→ Task brief: Output the line that contains "Task: Sort table by PT. column header" together with each line after it, through the final line of the listing below, word for word; omit pictures.

→ Records for the task:
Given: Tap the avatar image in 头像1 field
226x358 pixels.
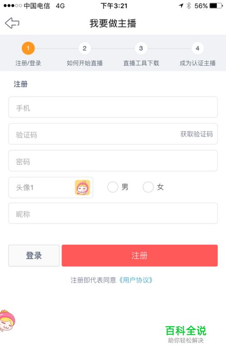Looking at the screenshot, I should click(x=82, y=188).
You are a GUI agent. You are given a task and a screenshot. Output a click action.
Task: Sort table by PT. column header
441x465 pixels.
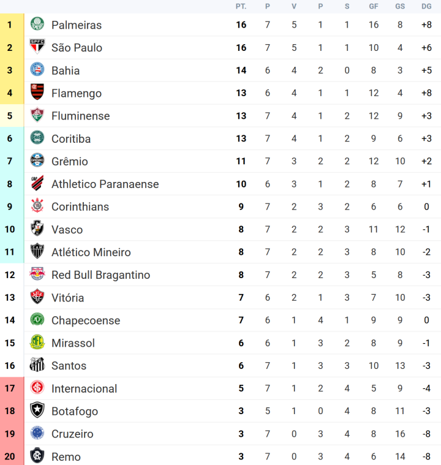pos(241,6)

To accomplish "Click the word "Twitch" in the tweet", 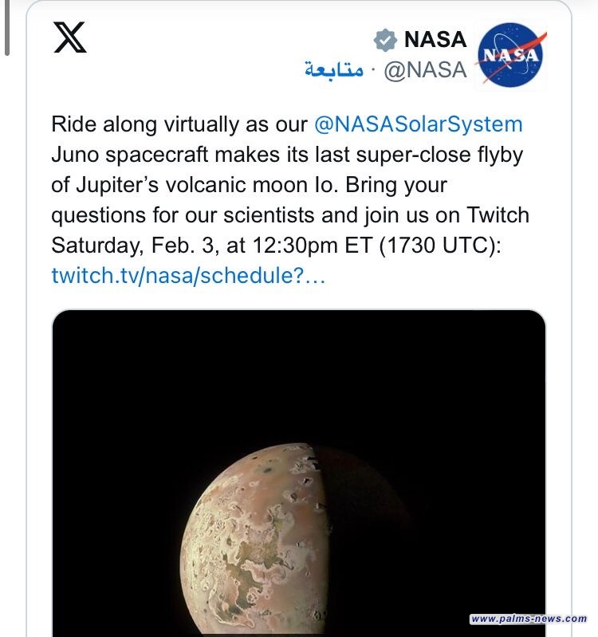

→ Answer to the exercise:
Task: Sort table by PT. column header
441x465 pixels.
pos(241,6)

To accomplish "Click the word "Twitch" in the tweet", 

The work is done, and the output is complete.